[Recorded data]
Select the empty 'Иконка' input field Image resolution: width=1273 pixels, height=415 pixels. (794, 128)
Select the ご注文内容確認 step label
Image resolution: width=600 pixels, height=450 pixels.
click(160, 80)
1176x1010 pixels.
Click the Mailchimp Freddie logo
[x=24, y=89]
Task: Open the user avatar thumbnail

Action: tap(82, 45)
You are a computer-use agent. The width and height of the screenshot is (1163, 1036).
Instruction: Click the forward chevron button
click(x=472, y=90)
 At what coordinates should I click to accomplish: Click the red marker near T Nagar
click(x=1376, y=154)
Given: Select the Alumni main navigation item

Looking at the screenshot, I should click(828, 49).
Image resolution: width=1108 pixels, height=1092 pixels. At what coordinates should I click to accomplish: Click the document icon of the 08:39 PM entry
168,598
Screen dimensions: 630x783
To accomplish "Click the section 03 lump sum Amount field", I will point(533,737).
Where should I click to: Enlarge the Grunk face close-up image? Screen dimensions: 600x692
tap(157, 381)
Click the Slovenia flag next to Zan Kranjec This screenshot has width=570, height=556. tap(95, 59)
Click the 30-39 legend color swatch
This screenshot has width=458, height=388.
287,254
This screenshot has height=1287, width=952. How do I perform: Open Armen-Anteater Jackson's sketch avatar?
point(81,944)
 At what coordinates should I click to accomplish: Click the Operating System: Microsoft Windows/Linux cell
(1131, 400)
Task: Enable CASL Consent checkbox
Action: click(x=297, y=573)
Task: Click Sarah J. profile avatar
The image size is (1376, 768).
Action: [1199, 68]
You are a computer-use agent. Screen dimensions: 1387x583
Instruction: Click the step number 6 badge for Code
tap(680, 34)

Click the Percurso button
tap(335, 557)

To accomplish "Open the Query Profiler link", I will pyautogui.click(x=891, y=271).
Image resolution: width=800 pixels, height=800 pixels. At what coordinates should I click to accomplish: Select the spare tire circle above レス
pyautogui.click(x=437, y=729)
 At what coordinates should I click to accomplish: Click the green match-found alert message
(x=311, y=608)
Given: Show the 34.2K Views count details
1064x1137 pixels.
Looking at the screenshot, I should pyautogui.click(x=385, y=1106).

WHAT IS NEEDED: Which lines of the records contain "will"? Show each of them.

ANSWER BOX:
To accomplish "Click the section 03 lump sum Amount field", I will point(533,737).
To accomplish "Open the Query Profiler link", I will pyautogui.click(x=891, y=271).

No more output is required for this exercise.